Goal of the exercise | From the entries below, copy exactly the lines from the one that contains "Select the 6vRe 3MtJ user in the sidebar" through the one that contains "You are a computer-use", both included, and only those.

Saved data entries

___

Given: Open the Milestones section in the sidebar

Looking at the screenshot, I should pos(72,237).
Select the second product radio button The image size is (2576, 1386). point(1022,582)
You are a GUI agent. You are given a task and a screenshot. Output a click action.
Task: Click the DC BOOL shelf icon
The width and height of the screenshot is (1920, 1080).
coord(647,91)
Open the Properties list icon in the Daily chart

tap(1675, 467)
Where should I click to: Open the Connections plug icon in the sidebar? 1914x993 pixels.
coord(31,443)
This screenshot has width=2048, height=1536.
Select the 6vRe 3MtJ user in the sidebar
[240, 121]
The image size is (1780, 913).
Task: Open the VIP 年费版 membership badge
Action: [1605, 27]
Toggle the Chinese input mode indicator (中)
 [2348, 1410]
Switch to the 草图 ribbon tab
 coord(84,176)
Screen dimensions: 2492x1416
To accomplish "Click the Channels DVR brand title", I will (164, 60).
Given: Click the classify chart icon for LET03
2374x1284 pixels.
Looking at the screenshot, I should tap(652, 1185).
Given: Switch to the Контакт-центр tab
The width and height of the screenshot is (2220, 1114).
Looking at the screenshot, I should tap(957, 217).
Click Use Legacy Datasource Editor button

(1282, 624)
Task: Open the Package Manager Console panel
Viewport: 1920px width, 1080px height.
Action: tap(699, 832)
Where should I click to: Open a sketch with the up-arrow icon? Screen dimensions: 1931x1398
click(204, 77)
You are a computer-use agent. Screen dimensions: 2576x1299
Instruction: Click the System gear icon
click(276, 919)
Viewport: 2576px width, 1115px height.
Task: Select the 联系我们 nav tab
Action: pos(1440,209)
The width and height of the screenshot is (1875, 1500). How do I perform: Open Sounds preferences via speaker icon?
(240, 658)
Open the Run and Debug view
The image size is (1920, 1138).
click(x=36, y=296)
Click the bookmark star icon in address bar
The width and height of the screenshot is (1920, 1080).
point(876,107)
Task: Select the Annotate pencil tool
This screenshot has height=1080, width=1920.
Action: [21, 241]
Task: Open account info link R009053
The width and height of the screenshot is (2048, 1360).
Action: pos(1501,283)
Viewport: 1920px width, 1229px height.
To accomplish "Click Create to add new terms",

___

Reply |
Select the 6vRe 3MtJ user in the sidebar
[240, 121]
The image size is (1780, 913).
Task: Open the VIP 年费版 membership badge
Action: [1605, 27]
Toggle the Chinese input mode indicator (中)
 [2348, 1410]
Switch to the 草图 ribbon tab
 coord(84,176)
Screen dimensions: 2492x1416
To accomplish "Click the Channels DVR brand title", I will (164, 60).
Given: Click the classify chart icon for LET03
2374x1284 pixels.
Looking at the screenshot, I should tap(652, 1185).
Given: Switch to the Контакт-центр tab
The width and height of the screenshot is (2220, 1114).
Looking at the screenshot, I should tap(957, 217).
Click Use Legacy Datasource Editor button

(1282, 624)
Task: Open the Package Manager Console panel
Viewport: 1920px width, 1080px height.
Action: tap(699, 832)
Where should I click to: Open a sketch with the up-arrow icon? Screen dimensions: 1931x1398
click(204, 77)
You are a computer-use agent. Screen dimensions: 2576x1299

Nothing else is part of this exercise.